If you don't like the slightly crunch skin (although the thought of this just breaks my heart ;) ), I'd still recommend baking it part of the time with the foil at least cracked open so that some of the moisture can escape. But maybe that's just me.

Edit: Sorry for the cooking diversion, everybody. Have I mentioned that cooking is one of my favorite things to do?

Don't completely seal the potato in the foil. Wrap it in such a manner as to vent the steam out of the top of the foil apparatus.

Perhaps we should post pictures of Before/After baking potatoes and compare results? I'm game!
 
^ Ooh, but I love the slightly crunchy skin - different strokes for different folks, I guess.

I do consider the texture of a potato that has been cooked in foil "gummy," but maybe we just have different definitions of "gummy," Rudolph. The problem with foil is that it keeps all the moisture trapped inside. What you want is to let some of it escape as steam (that's also why you poke the potato with a fork), making your potato fluffier.

If you don't like the slightly crunch skin (although the thought of this just breaks my heart ;) ), I'd still recommend baking it part of the time with the foil at least cracked open so that some of the moisture can escape. But maybe that's just me.

Edit: Sorry for the cooking diversion, everybody. Have I mentioned that cooking is one of my favorite things to do?

It's alright, cooking can be good, especially if the people that eat it, end up liking it.

Writing...or rather, planning a story out and being able to write it out, I just...can't seem to do it.
 
I don't like Potatoes that have been cooked in a oven i liked mine nuked in the microwave smothered in lots of butter.
 
^ Euw. I still respect you as a person, Serial, but I have lost some respect for your palate. Nuked potatoes are nasty. If I'm in a huge hurry, I will sometimes nuke them, but I always put them in a real oven for at least a few minutes at the very end of cooking.
 
As others have mentioned, I cannot whistle using the fingers in mouth technique. I also can't raise just one eyebrow at a time.

I bet that eyebrow trick is like rolling your tongue -- it's a specific gene that has to be inherited.

I'm not so sure about that. I've found that many people who believe they cannot raise one eyebrow at a time simply haven't practiced enough. I think it's a muscle movement that needs to be learned. This is based on nothing but my own experience, of course. I can raise each eyebrow separately but I don't consider that an easy thing.
 
^ My mother trained herself to raise her eyebrow - she says as a child she just practiced and practiced. I'm not sure why, but it is pretty cool, I have to say. One of my sisters could do it the first time she tried, though. Oddly enough, she's the sibling who looks most like my mother, though I'm sure that's just coincidence.
 
Don't completely seal the potato in the foil. Wrap it in such a manner as to vent the steam out of the top of the foil apparatus.

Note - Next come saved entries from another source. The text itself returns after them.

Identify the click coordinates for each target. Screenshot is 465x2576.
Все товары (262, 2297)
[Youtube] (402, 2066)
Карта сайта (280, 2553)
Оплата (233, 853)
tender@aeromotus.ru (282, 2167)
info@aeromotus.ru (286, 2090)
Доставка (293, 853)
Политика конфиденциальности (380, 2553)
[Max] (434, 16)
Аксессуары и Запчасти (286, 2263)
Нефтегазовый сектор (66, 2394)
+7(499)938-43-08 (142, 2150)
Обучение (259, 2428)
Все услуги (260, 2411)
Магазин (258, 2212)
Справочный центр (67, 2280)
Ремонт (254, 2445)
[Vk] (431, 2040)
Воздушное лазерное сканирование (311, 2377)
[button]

Perhaps we should post pictures of Before/After baking potatoes and compare results? I'm game!

That's the difference then. My potatoes are fairly loosely wrapped in the foil.

And I'm game...

It's alright, cooking can be good, especially if the people that eat it, end up liking it.

Writing...or rather, planning a story out and being able to write it out, I just...can't seem to do it.

Same here. I usually consider my stories absolute crap, and so won't let them be read by anyone else. I think I've only got two up on the web right now.

As for cooking, I think the secret is that you have to be at least indifferent to it. If you actively hate it, you won't put forth the effort to learn. Or experiment with it for that matter.

I actually enjoy cooking, but cannot stand to do it more than a couple of times a week. Cooking is quite fun, especially when I start experimenting with additions/subtractions to a recipe.

Nuked potatoes are nasty. If I'm in a huge hurry, I will sometimes nuke them, but I always put them in a real oven for at least a few minutes at the very end of cooking.

x2

If I'm in a hurry, I'll usually just make rice instead.